Tricare users eligible for Medicare are in a similar situation: Medicare must be used before Tricare will pay benefits. Federal law establishes the order of payment. There are two exceptions:

♦When second coverage is Medicaid, Tricare pays first.

♦When the patient’s other insurance is specifically designated as a Tricare supplemental plan, Tricare pays first.

Claims for job-related illnesses and injuries are paid by workers’ compensation programs and are not covered by Tricare Standard. When workers’ compensation is exhausted, Tricare may be used.

PARTICIPANT

A doctor who participates in Tricare accepts as full payment the amount Tricare allows for the particular service or supply. A doctor who does not participate is refusing to accept what Tricare allows as payment in full.
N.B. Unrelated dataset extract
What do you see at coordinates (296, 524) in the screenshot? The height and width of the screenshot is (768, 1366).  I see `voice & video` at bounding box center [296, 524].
Doctors who are not in Tricare networks are free to decide when or if they will participate in Tricare Standard. The fact that doctors agree to accept Standard rates for one procedure does not obligate them to do so the next time a patient receives care.

Even if the doctor does participate, patients still must pay the deductible, co-payment or cost share and any service or supply not covered by Tricare.

PRE-AUTHORIZATION

Certain surgical, diagnostic and treatment procedures require pre-authorization from the managed care contractor in order for Tricare to pay for it. Check with local contractors for details.

PRIME SERVICE AREA

A prime service area is an area defined and mapped within proximity to military treatment facilities, installations affected by base realignment and closure, and other areas. Minimum government standards for military treatment facility PSAs and base realignment and closure PSAs are geographically defined by ZIP codes that create a radius of about 40 miles from the treatment facility or BRAC installation.

Military treatment facility enrollment areas are within a 30-minute drive of a treatment facility.